Foundation Model-Aided Deep Reinforcement Learning for RIS-Assisted Wireless Communication

TL;DR

This paper introduces a novel framework combining foundation models and deep reinforcement learning to optimize RIS-assisted wireless communication, significantly improving spectral efficiency with reduced channel estimation overhead.

Contribution

It proposes using a pre-trained foundation model to generate channel embeddings for joint optimization of beamforming and RIS configurations, enhancing decision-making in wireless networks.

Findings

Achieves 9.89% higher spectral efficiency than traditional DRL methods.

Outperforms beam sweeping-based approaches by 43.66% in spectral efficiency.

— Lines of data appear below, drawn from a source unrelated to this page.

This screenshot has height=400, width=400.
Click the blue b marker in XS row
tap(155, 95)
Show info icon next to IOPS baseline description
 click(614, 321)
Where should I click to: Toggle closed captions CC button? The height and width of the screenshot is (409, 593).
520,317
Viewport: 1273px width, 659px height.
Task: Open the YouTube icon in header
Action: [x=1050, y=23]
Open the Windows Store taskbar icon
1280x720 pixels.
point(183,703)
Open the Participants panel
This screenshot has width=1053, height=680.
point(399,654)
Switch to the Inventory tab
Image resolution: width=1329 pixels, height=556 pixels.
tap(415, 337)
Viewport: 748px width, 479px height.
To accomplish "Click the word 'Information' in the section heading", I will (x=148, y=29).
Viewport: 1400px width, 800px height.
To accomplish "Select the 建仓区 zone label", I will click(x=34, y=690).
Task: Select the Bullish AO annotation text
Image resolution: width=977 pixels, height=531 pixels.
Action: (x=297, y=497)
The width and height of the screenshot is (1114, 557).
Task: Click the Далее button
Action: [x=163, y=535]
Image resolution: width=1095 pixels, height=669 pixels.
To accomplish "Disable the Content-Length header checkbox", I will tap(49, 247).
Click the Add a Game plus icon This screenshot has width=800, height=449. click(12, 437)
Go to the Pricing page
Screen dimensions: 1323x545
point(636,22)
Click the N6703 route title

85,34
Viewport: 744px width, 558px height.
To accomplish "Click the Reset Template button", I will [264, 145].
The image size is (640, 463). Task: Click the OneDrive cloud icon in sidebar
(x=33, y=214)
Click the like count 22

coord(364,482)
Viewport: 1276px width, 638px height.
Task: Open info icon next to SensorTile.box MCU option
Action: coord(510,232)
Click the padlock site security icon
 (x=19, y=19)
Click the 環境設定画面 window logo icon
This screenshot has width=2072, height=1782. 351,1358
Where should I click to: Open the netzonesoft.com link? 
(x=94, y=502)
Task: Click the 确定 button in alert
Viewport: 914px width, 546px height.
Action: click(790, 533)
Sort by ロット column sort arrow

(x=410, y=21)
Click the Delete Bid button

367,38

Demonstrates effective integration of foundation models with DRL for network optimization.

Abstract

Reconfigurable intelligent surfaces (RIS) have emerged as a promising technology for enhancing wireless communication by dynamically controlling signal propagation in the environment. However, their efficient deployment relies on accurate channel state information (CSI), which leads to high channel estimation overhead due to their passive nature and the large number of reflective elements. In this work, we solve this challenge by proposing a novel framework that leverages a pre-trained open-source foundation model (FM) named large wireless model (LWM) to process wireless channels and generate versatile and contextualized channel embeddings. These embeddings are then used for the joint optimization of the BS beamforming and RIS configurations. To be more specific, for joint optimization, we design a deep reinforcement learning (DRL) model to automatically select the BS beamforming vector and RIS phase-shift matrix, aiming to maximize the spectral efficiency (SE). This work shows that a pre-trained FM for radio signal understanding can be fine-tuned and integrated with DRL for effective decision-making in wireless networks. It highlights the potential of modality-specific FMs in real-world network optimization. According to the simulation results, the proposed method outperforms the DRL-based approach and beam sweeping-based approach, achieving 9.89% and 43.66% higher SE, respectively.